Tom Campbell: Voters widened gaps, restored sense of fairness
BY TOM CAMPBELL
Saturday, November 10, 2018
The 2018 midterm was one of the most interesting elections held in our state.
While there wasn’t the “blue wave” many had predicted, this was a change election. It will be a few days before the vote and the impact is solidified but here are immediate impressions.
The electorate was energized. When 2.1 million cast ballots in early voting, we projected turnout was likely to reach record highs. More than 48 percent voted in this “blue moon” election, far in excess of the average 42-44 percent of previous midterms.
What motivated them? Democrats were eager to capture seats in Congress and the legislature. Republicans were no doubt energized by the president’s messaging. Both factions showed up in large numbers and we are eager to learn the final age, sex, race, geographic and political data.
One theme that jumps out clearly is of North Carolinians’ sense of fairness.
Legislative leaders had placed six constitutional amendments on the ballot. Voters approved four but defeated two — the proposals to take away appointive power from the governor in vacant judicial seats and also changes to appointments of the state board of elections.
Some might believe their defeat due to their lengthiness on the ballot and the fact their intent was not clearly evident. I think not. I believe voters are more astute than perhaps they are given credit for and saw these two for what they were — an attempt by our legislative branch to minimize the power of our governor and upset the balance of power. They thought them unfair, unnecessary and too partisan and they lost by wide margins.
Voters also responded to legislative attempts to rig judicial elections. When lawmakers, believing we weren’t electing enough Republican judges, required the political party affiliation be printed beside each judicial candidate’s name, then canceled the primary elections for all judges, they not only outsmarted themselves, but they again violated our citizens’ sense of fairness. Not only did our state elect another Democrat to the Supreme Court (now a 5-2 Democratic split) but they also elected three Democrats to the Court of Appeals.
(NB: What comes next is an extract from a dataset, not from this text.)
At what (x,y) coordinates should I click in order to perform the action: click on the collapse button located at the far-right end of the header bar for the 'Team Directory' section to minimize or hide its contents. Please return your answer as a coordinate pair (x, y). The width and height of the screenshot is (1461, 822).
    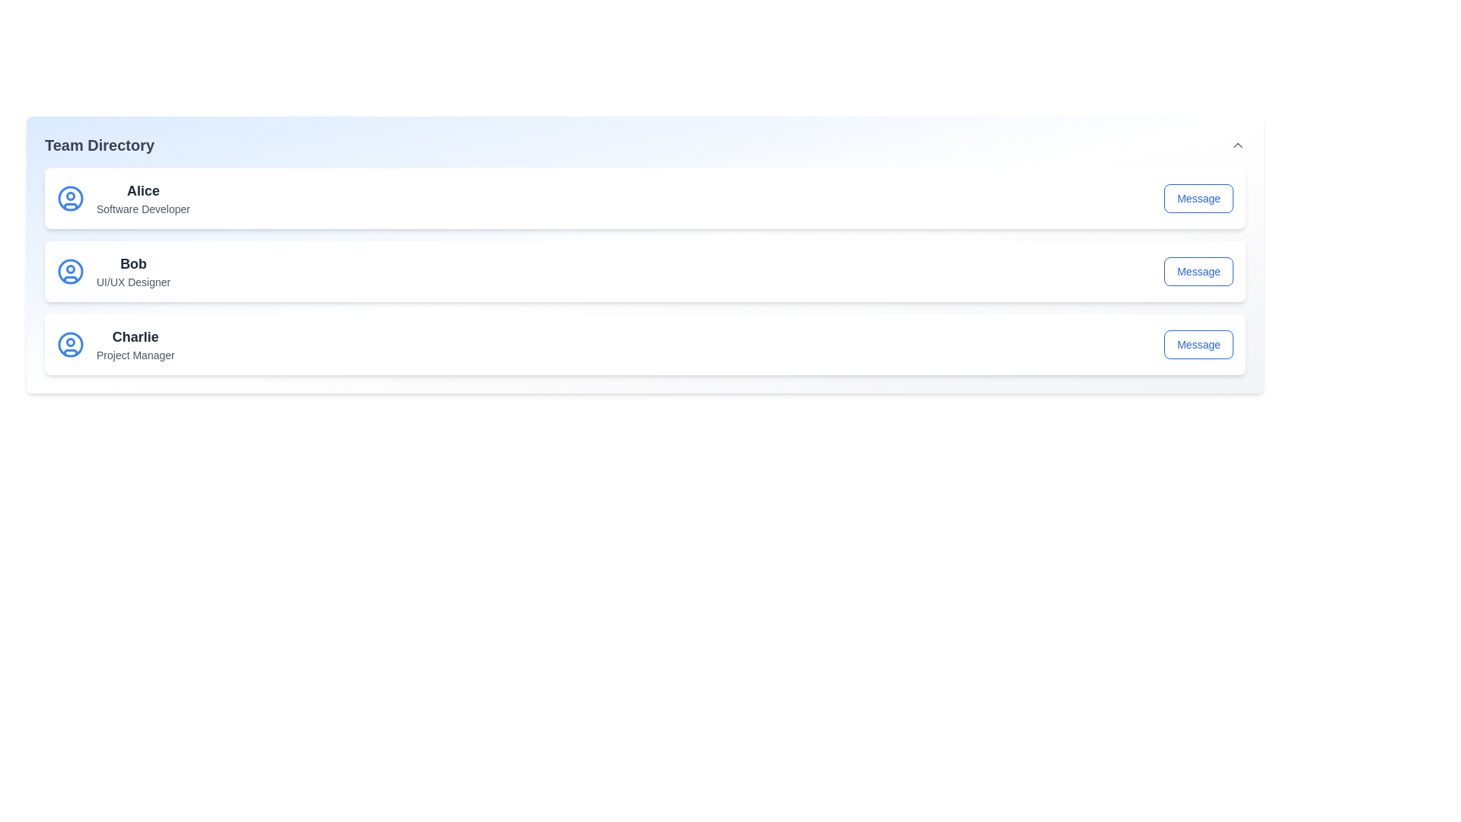
    Looking at the image, I should click on (1238, 145).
Recently we have witnessed power politics being played out in Raleigh. The legislature would pass a bill, the governor would often veto it and the legislature, with veto-proof majorities in both houses, would override the veto. Republicans held free reign to do pretty much as they wanted. Not only did voters think this scenario unfair, they took steps to fix the constant partisanship by overcoming the veto-proof majorities in both the House and, at this moment, in the Senate.
Out of our sense of fairness, voters decided to level the playing field. Now Gov. Roy Cooper is a legitimate player in governing our state and even though Republicans retained majority control of both houses, our lawmakers are going to have to deal with him for the next two years.
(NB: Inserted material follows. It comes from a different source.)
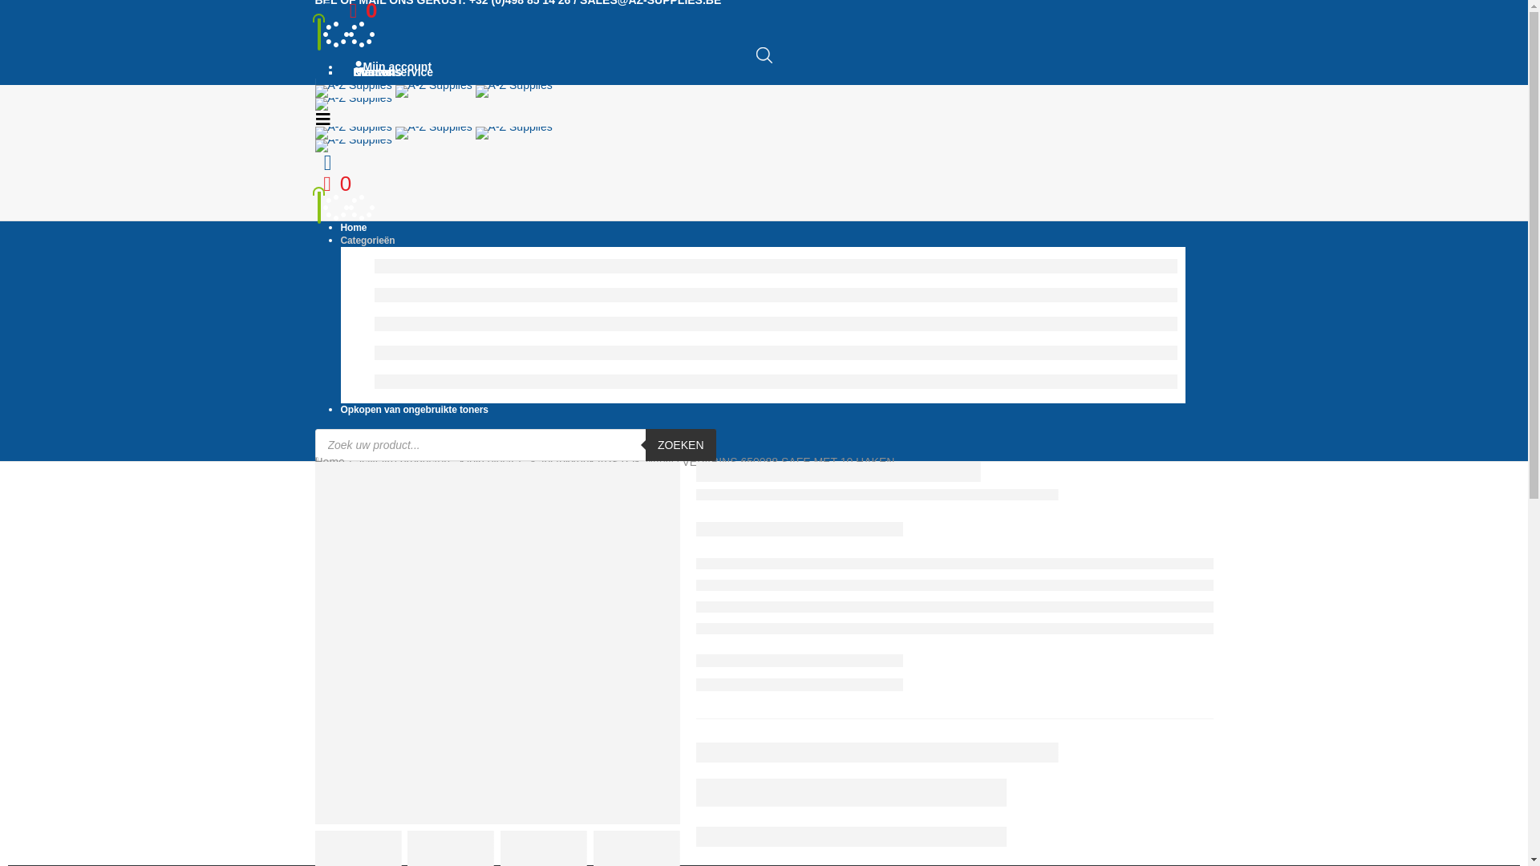 The width and height of the screenshot is (1540, 866). What do you see at coordinates (432, 138) in the screenshot?
I see `'A-Z Supplies - '` at bounding box center [432, 138].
We will be watching to see what legislative leadership learned from these outcomes.
The other big change was the widening of political gaps, geographic gaps and gaps between the sexes. Let’s start with the geographic partisan gap.
Three Wake County Republican legislators lost House seats, one Republican senator was seriously threatened, and a longtime popular Republican sheriff was defeated. Wake is becoming bluer and bluer with each vote. So are Mecklenburg, Guilford and other urban counties.
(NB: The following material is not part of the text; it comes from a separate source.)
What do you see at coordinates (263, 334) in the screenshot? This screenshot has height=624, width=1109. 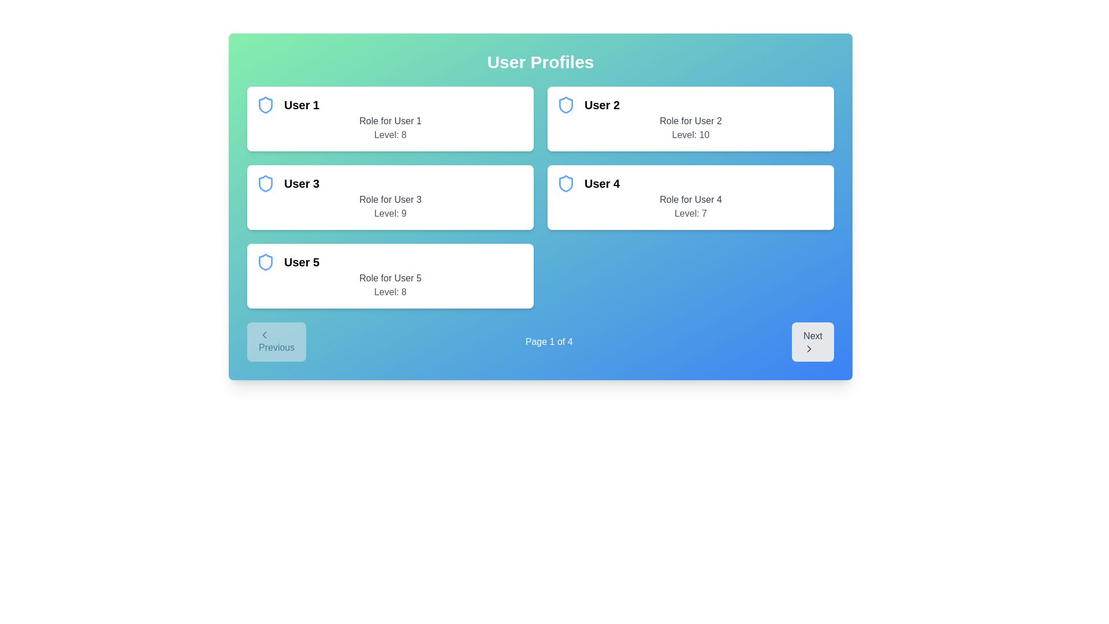 I see `the 'Previous' button, which contains a left-facing chevron icon` at bounding box center [263, 334].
Rural counties are conversely turning an increasing shade of Republican red. But it is the urban and exurban counties that are rapidly gaining population, while rural areas are losing it almost as rapidly. Long gone are the days when political power was held by rural counties east of I-95. About 20 urban or exurban counties can determine statewide elections and, as this partisan urban-rural gap grows wider, we have to ponder its impact in the near term.
Can Republicans devise strategies to capture the votes of the younger, better educated, higher income populous in urban counties? If so, what does this mean for their traditional base of support? If not, does this signal that very soon we will see another big power party shift like the one in 2010 that turned the state over to Republicans?
The urban-rural gap was not the only widening one we saw. The sex gap grew larger. 2018 was the year of the woman, who now constitute 53 percent of registered voters. Women turned out and spoke out. We may not know the exact percentages, but women turned out in large numbers and voted heavily for Democrats — especially college educated white women.
White men voted just a strongly for Republicans, but the schism became truly evident. White men may not want to acknowledge it, but this was the year when it became clear they are losing political influence. How will they react? Either they dig in and hold out as long as possible or they face the inevitable, form coalitions and narrow the gender gap.
In conclusion, neither Democrats nor Republicans can shout with glee over the outcomes. Both parties gained, but neither scored knock-outs. Instead of bringing our state closer together, we saw the gaps growing larger, setting the stage for the 2020 elections, which started Wednesday.
Tom Campbell is former assistant state treasurer and creator/host of NC SPIN, a weekly television discussion of NC issues on UNC-TV.